Aggiornato il 03/05/18 at 04:37 pm
di Shorsh Surme
Riad Ahmad Khalil, cittadino curdo Siriano, è morto in carcere in circostanze misteriose. Riad era nato nel 1968 a Afrin nella provincia di Aleppo. La denuncia è stata fatta dal Comitato Siriano per i diritti umani (MAD) e dall’Organizzazione curda per la difesa dei diritti umani e delle libertà pubbliche in Siria. Riad e i suoi due figli, Ahmad e Damhat, sono stati arrestati dalla polizia politica siriana. Le autorità siriane hanno riferito che Riad è morto il 28 agosto scorso a causa di una emorragia interna, cosa che è stata smentita dalla famiglia, che ha confermato che Riad non soffriva di nessuna patologia ed era di buona salute.
Egli è stato sepolto lo stesso giorno nel cimitero di Afrin, sotto strette misure di sicurezza, e ai suoi famigliari non è stato permesso di vederlo neanche da morto. I suoi figli Ahmed e Damhat sono ancora detenuti presso la sede della famigerata ‘Amen’ la polizia politica. Non hanno avuto nessuna possibilità di partecipare ai funerali del padre.
In Siria, vivono due milioni di Curdi. A dispetto dei progressi nei diritti civili e politici dei Curdi che vinono in Iraq e in Turchia, i Curdi siriani vivono da decenni sotto un regime che li discrimina in molti campi fondamentali della vita civile: sul lavoro, nelle scuole e nell’esercito. A un Curdo non è concesso di parlare la propria lingua e la regione nordorientale in cui vivono – che viene chiamata il piccolo Kurdistan del Sud – è stata lasciata completamente abbandonata dal regime siriano e vive in condizioni di sottosviluppo rispetto al resto del Paese.
Ci sono piu’ 300.000 curdi che vivono in Siria e dovrebbero essere cittadini di quel paese, ma che legalmente sono apolidi da quando, nel 1962, un censimento non tenne conto di centoventimila di loro. Ancora oggi, questi ultimi e i loro discendenti non possono votare, registrare proprietà a proprio nome e nemmeno espatriare.

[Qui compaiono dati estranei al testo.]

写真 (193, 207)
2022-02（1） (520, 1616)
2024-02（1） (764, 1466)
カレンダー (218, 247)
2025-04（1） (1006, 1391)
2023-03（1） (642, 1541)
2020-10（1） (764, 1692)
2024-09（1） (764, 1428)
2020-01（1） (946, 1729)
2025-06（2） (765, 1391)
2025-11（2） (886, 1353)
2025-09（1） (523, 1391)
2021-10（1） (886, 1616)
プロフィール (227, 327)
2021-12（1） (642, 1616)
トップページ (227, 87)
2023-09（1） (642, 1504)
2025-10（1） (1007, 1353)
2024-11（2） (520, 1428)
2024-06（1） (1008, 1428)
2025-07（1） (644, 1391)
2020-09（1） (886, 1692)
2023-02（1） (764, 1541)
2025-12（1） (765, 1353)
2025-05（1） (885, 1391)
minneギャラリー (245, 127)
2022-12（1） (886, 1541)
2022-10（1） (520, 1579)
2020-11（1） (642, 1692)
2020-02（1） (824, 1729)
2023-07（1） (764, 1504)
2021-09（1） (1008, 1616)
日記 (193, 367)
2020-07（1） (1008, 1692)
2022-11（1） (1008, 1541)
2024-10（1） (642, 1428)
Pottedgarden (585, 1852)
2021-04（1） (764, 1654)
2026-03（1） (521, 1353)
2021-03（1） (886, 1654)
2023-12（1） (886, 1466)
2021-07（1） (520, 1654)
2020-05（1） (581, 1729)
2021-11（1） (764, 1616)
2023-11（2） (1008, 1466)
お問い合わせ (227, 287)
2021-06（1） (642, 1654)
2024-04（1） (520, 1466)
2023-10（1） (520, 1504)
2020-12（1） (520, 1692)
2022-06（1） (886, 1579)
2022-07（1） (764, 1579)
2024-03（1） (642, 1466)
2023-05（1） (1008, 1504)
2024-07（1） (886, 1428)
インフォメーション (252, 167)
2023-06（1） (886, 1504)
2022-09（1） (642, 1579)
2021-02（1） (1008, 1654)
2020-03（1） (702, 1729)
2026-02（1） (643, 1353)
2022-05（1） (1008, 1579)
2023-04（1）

Tutto il malcontento e le frizioni sociali accumulatesi negli anni tra curdi e maggioranza araba sono esplosi nel marzo 2004, quando un incontro di calcio degenerò in una serie di scontri di piazza con la polizia. Le manifestazioni nelle città di Qamishli e Aleppo portarono alla morte di 40 persone e al successivo arresto di duemila curdi provenienti da tutto il paese.
Di fronte a questi fatti la stampa occidentale è in totale silenzio.